Proponents of MMP argue that it is better for getting representation of women and ethnic minorities.
This post at the Hand Mirror leaves no doubt that parliament has become more diversified since MMP was introduced, but how much has that had to do with the system and how much has it had to do with the times?
Society has changed a lot in the last 15 years. More women and a wider range of people from different nationalities and cultures have entered parliament on lists, but I wouldn’t want to suggest many, maybe even most, could and would not have been able to win electorate seats.
An example of both how they can and what’s wrong with MMP is Georgina Beyer, the world’s first transvestite mayor. She entered parliament by winning a seat but then when the electorate kicked her out she stayed on as an MP through the list.
To believe that people on lists wouldn’t be able to win seats would be a very poor reflection on both them and the parties they represent. It would mean their presence in parliament wasn’t due to what they had to offer but to tokenism.
That leads on to the question of whether diversity in parliament has made a material and positive difference to the communities these people are supposed to represent and wider New Zealand or whether their presence has just been a token one.
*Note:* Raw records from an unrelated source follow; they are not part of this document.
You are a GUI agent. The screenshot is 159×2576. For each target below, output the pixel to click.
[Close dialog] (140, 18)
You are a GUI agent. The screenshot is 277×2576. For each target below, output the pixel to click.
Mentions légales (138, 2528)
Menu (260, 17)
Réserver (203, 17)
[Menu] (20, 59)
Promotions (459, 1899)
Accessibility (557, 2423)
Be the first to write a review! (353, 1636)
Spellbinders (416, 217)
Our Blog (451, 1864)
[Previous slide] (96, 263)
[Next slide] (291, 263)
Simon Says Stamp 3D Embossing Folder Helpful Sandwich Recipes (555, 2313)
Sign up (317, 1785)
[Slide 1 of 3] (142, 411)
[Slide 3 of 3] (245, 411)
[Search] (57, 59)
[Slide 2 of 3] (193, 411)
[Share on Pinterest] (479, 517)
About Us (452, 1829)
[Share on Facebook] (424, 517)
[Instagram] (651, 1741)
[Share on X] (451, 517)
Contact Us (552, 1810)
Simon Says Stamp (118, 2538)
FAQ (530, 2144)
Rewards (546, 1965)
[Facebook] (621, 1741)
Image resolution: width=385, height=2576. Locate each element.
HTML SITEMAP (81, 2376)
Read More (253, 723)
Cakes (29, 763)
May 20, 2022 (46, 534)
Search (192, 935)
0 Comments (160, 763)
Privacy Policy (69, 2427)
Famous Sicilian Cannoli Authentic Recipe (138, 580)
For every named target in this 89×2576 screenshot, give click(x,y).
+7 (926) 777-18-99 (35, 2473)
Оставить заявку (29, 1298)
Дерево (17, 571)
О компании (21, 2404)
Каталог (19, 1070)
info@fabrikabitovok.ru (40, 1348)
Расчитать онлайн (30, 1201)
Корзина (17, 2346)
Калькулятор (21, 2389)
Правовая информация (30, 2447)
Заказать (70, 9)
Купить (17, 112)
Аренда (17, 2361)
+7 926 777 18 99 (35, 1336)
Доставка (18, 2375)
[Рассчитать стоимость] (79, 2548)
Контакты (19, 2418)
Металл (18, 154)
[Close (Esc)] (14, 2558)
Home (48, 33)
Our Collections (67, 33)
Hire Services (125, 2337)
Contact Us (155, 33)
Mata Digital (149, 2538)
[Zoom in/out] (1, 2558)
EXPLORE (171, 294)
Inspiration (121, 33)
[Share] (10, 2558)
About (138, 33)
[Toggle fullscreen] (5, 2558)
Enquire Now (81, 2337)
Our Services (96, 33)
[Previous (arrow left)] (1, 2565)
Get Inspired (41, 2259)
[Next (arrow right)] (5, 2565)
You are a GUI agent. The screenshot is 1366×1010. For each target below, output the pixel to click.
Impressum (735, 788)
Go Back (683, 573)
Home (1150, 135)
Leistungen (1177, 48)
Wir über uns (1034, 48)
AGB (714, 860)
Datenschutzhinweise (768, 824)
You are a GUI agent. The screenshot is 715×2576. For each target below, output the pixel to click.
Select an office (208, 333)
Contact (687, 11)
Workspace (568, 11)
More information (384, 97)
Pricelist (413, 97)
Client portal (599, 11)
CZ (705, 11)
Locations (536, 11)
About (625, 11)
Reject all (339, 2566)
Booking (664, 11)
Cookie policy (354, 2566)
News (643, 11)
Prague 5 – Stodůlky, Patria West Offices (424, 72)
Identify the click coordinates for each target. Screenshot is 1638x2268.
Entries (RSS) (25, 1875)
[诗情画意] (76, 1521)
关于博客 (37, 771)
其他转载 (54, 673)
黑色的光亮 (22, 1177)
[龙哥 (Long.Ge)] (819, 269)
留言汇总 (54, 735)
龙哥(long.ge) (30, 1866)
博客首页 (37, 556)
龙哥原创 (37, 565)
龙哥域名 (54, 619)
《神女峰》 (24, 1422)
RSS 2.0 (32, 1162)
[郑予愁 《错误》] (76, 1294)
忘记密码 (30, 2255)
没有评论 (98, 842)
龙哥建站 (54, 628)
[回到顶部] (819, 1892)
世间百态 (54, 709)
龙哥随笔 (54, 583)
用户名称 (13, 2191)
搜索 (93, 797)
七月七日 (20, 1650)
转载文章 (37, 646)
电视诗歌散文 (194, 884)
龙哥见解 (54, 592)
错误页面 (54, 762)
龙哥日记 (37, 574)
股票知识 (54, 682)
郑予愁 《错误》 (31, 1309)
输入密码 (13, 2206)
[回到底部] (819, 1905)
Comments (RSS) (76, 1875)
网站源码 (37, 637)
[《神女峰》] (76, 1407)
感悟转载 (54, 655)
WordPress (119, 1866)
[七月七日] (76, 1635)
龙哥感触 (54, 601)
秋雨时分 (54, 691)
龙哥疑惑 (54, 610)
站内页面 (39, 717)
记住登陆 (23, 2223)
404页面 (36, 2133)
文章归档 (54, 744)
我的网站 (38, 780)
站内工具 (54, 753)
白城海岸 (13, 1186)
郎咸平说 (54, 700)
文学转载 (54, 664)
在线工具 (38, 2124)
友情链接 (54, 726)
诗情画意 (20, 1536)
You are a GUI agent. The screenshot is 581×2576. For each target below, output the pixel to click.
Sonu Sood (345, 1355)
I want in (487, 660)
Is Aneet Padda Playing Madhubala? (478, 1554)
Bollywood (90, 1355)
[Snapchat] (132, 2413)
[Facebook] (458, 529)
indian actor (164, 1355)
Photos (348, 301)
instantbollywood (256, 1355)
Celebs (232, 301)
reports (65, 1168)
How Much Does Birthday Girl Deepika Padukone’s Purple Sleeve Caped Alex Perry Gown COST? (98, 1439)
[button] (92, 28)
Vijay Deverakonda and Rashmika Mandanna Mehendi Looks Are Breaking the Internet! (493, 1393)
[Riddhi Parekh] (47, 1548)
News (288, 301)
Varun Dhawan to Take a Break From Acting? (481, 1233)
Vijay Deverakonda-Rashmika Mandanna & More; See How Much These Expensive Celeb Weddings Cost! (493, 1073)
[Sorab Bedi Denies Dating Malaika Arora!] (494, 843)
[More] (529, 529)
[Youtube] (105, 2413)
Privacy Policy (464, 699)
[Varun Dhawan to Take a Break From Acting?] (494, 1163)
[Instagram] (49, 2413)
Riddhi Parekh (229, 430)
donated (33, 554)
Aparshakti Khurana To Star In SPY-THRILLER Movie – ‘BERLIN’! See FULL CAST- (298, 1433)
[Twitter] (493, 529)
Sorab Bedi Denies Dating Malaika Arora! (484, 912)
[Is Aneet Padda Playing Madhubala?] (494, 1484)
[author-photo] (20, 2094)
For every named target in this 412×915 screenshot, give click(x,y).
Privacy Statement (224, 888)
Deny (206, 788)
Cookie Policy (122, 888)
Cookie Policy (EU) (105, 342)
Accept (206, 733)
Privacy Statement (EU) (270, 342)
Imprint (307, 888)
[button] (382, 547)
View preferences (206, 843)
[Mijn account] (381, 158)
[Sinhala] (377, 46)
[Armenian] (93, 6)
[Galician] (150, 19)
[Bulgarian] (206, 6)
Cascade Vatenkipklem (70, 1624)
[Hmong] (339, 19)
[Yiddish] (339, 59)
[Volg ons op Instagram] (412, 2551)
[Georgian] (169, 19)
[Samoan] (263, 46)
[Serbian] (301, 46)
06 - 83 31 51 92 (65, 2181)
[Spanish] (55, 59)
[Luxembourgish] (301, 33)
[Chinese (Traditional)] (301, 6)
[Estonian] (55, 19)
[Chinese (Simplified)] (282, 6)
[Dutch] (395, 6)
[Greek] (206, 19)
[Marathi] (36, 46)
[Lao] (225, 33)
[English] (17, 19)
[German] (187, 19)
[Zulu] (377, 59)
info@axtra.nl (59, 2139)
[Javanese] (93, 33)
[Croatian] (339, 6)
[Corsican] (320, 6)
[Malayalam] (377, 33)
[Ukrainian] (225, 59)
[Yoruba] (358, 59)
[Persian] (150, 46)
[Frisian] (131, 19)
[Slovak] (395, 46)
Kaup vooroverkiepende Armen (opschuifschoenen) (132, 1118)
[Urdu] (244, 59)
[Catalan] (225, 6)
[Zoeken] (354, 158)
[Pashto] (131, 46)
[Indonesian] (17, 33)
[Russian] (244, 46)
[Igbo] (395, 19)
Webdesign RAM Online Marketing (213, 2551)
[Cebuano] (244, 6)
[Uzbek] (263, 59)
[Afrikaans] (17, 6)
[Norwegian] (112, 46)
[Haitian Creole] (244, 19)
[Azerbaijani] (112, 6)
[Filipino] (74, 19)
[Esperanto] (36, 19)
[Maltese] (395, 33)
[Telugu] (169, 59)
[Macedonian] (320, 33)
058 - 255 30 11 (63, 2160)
I think the jury is out on that. Some have made very real contributions, others have been nothing more than a bum on a parliamentary seat when votes are counted.
It’s all very well to say parliament is more representative of some sectors of the population but it has come at the cost of others. Does, for example, any party but National have any farmers (proper ones, not lifestylers)? Phil Goff was asked in a radio interview how many of his caucus had run their own business and he struggled to name any.
Even if increased diversity could only be achieved through lists, and I don’t think that is the case, it has come at the very high cost of fewer and therefore much larger electorates.
Greater diversity in parliament is small comfort for the people who find it much more difficult to meet their MP in their electorates.
If we changed to a system with more electorates there would be far more opportunities for people to be selected for winnable seats. Smaller seats would also increase the pool of people able to stand, make it much easier for MPs to service the electorate and for constituents to have access to them.
No electoral system is perfect, all have advantages and disadvantages.
Among MMP’s weak points is the amount of power it gives to parties when National is the only one left with a wide and numerous membership base.
That increased power for parties has resulted in poorer representation for people.
Who sits in parliament doesn’t make much difference to most people. MPs who are able to service their electorates easily and provide ready access for constituents is far more important.
That is why I’ll be voting for change tomorrow and choosing Supplementary Member.